Wherever a line of the data contains "Viewport", copy that line.

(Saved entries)
——
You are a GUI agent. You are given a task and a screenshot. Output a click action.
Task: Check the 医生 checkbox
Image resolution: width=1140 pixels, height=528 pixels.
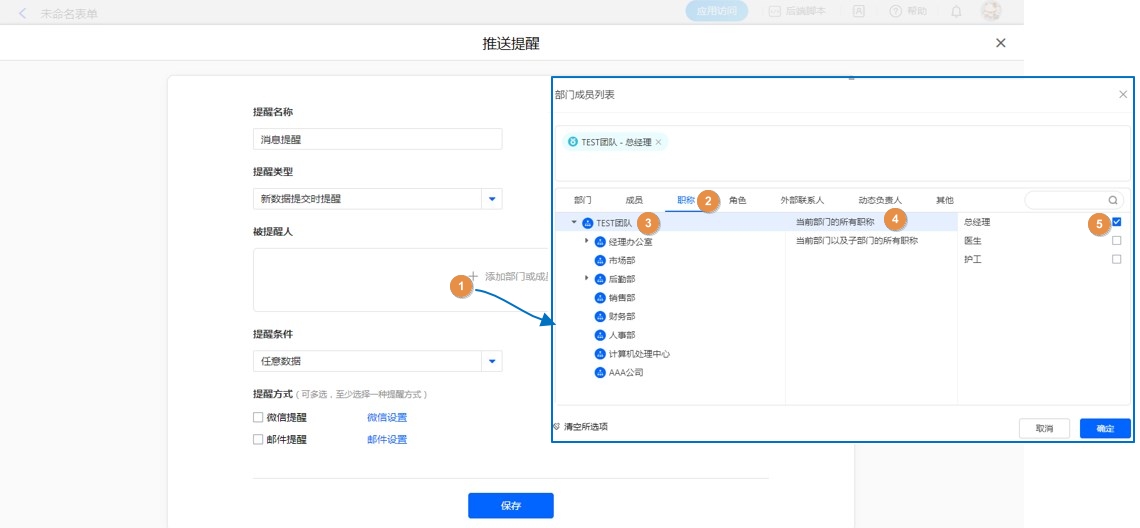(1116, 241)
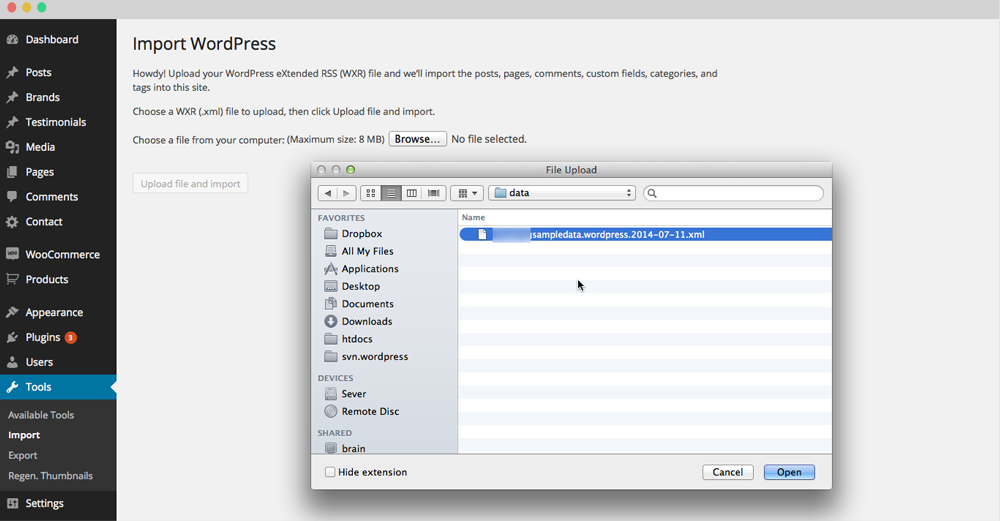Open the Tools menu in WordPress sidebar
1000x521 pixels.
[x=38, y=387]
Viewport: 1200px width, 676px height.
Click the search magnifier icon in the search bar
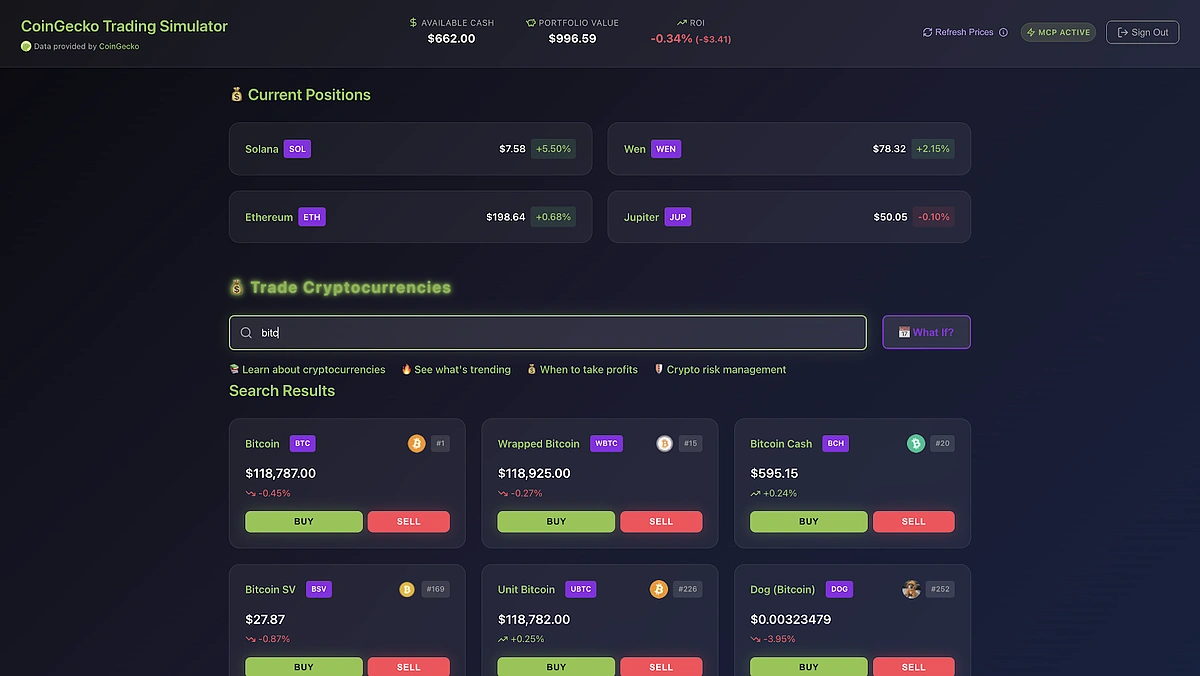[x=246, y=332]
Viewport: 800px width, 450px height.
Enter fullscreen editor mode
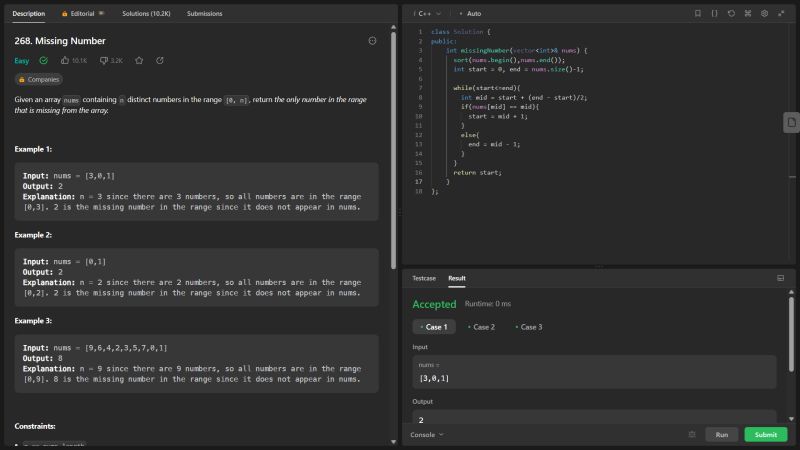pyautogui.click(x=781, y=14)
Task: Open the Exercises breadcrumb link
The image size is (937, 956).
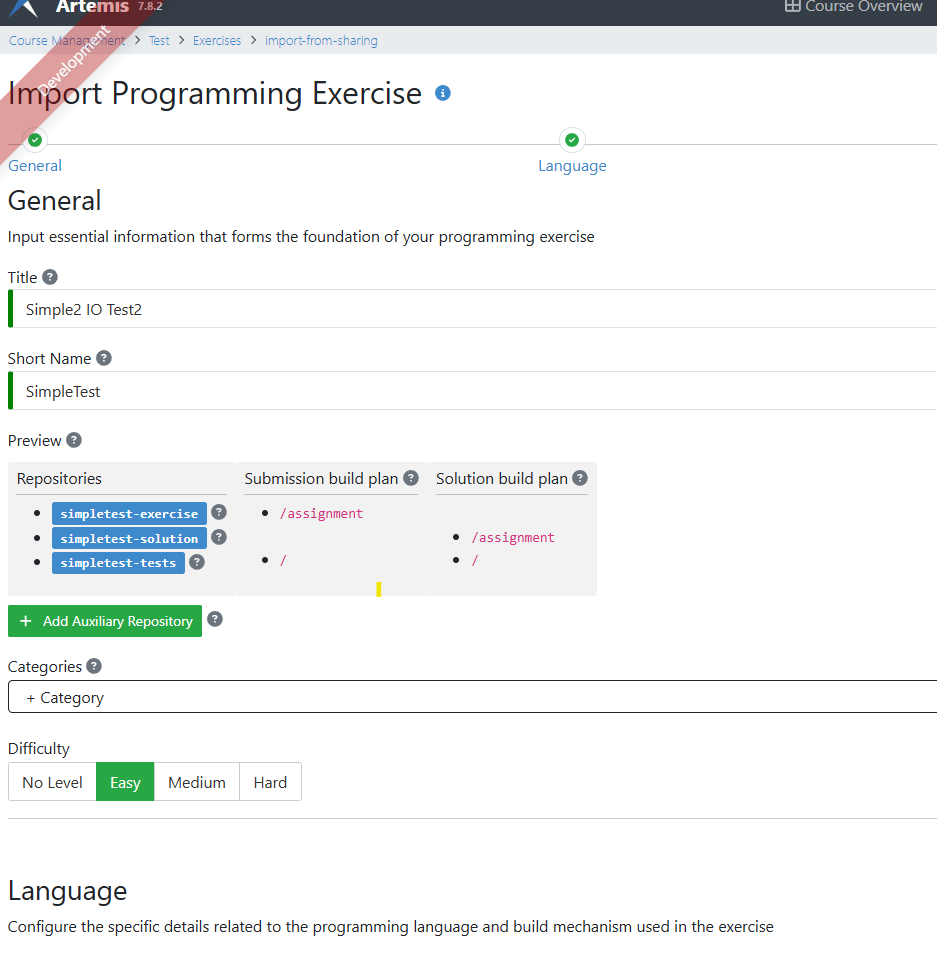Action: [217, 41]
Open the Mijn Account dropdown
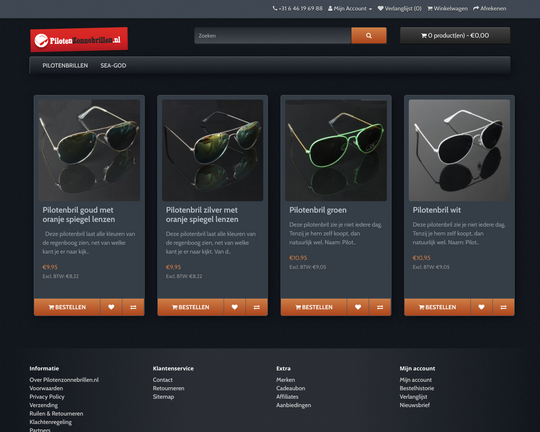The height and width of the screenshot is (432, 540). coord(350,9)
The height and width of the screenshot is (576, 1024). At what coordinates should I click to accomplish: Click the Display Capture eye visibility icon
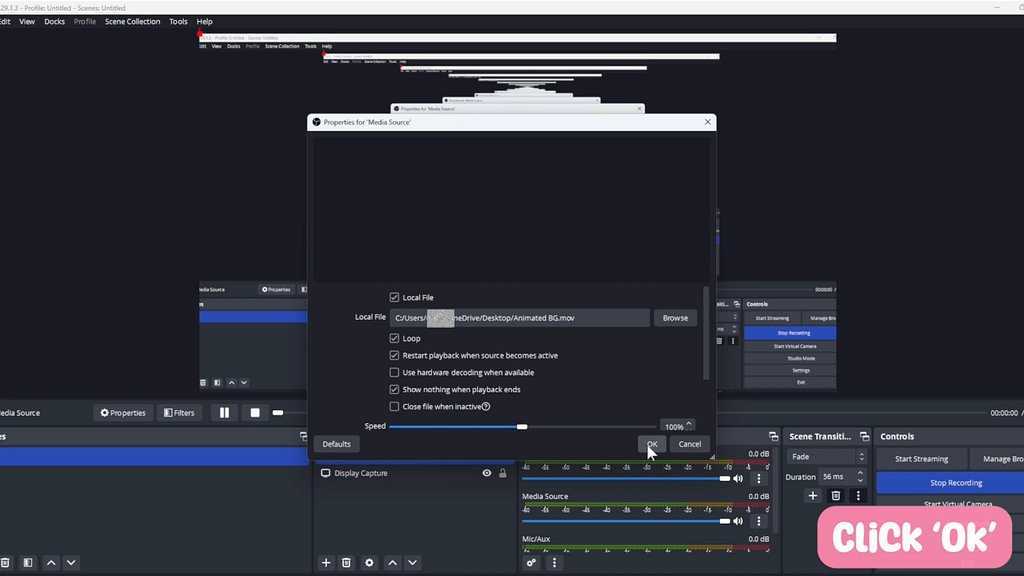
——
▸ **EXERCISE SOLUTION**:
Viewport: 1200px width, 676px height.
Viewport: 800px width, 450px height.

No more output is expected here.